Otter 841 (born c. 2018), also known as Sea Otter 841, is a female southern sea otter (Enhydra lutris nereis) who began attracting awareness of her aggressive interactions with surfers and kayakers off the coast of Santa Cruz, California in mid-2023.

== Designation and nickname ==
Otter 841 does not have an official given name since by convention zoologists usually apply non-generic names only to captive animals, but she has been nicknamed "Laverna" after the Roman goddess of thieves.

== Early life ==
841 was born at the Coastal Science Campus of the University of California, Santa Cruz and raised at Monterey Bay Aquarium by her mother, Otter 723, with minimal human intervention. In June 2020 she was released into the wild at Moss Landing Wildlife Area.

== Coastal California ==

=== Fame ===
Otter 841 became a folk hero in Santa Cruz and on social media, inspiring anecdotes, merchandise sales, and a children's book.

=== Motherhood ===
In October 2023, it was confirmed that 841 had given birth to a pup.

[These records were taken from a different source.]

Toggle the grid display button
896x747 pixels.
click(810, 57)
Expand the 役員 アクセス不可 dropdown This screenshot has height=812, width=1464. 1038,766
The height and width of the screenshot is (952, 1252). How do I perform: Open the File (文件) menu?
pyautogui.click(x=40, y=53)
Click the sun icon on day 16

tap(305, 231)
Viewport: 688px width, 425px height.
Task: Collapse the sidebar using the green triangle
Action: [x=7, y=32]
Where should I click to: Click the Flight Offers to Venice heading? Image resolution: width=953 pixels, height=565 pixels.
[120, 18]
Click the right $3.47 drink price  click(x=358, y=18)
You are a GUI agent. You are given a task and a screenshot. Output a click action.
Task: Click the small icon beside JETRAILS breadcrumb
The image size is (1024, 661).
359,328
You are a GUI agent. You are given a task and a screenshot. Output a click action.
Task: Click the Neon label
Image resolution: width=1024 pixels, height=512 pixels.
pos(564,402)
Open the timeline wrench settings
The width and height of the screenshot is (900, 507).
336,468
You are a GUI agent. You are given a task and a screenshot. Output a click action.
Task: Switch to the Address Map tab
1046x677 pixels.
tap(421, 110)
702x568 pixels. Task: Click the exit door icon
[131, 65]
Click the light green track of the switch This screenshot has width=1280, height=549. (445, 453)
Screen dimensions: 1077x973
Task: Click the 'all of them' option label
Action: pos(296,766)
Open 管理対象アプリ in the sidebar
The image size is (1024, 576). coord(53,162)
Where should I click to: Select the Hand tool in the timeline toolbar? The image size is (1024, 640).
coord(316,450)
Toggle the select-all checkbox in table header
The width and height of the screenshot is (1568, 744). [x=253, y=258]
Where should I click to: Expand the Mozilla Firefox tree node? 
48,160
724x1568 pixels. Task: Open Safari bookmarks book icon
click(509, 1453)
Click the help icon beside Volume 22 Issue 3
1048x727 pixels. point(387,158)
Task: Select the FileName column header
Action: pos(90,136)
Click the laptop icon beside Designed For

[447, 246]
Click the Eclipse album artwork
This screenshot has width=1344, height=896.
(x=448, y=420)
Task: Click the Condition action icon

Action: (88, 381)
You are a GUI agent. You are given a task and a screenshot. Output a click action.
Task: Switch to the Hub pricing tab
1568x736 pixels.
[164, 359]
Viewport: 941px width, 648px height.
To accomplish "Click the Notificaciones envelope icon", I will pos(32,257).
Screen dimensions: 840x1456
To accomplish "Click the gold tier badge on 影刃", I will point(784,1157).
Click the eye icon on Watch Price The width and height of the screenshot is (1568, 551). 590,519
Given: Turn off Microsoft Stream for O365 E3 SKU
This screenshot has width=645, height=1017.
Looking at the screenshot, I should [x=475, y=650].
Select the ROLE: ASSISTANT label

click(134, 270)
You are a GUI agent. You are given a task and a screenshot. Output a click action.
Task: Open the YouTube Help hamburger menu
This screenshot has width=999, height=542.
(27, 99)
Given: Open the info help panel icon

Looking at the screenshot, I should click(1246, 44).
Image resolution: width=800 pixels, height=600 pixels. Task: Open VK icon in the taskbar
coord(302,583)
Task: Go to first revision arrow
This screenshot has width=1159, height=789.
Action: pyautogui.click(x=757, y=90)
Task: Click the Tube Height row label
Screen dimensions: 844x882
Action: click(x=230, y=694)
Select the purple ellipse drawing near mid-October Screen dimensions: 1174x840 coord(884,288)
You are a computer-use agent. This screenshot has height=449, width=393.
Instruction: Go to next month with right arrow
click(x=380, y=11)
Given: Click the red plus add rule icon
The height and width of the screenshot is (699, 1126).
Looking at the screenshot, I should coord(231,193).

=== Disappearance and reappearance ===
After not being sighted again for several months, 841 reappeared in the Santa Cruz area in May 2024.

=== Possible imitators ===
In October 2025, incidents involving otters seizing surfboards resurfaced in Santa Cruz. It is unknown whether 841 was the perpetrator or if she inspired copycats as otters are known to learn behaviors from one another.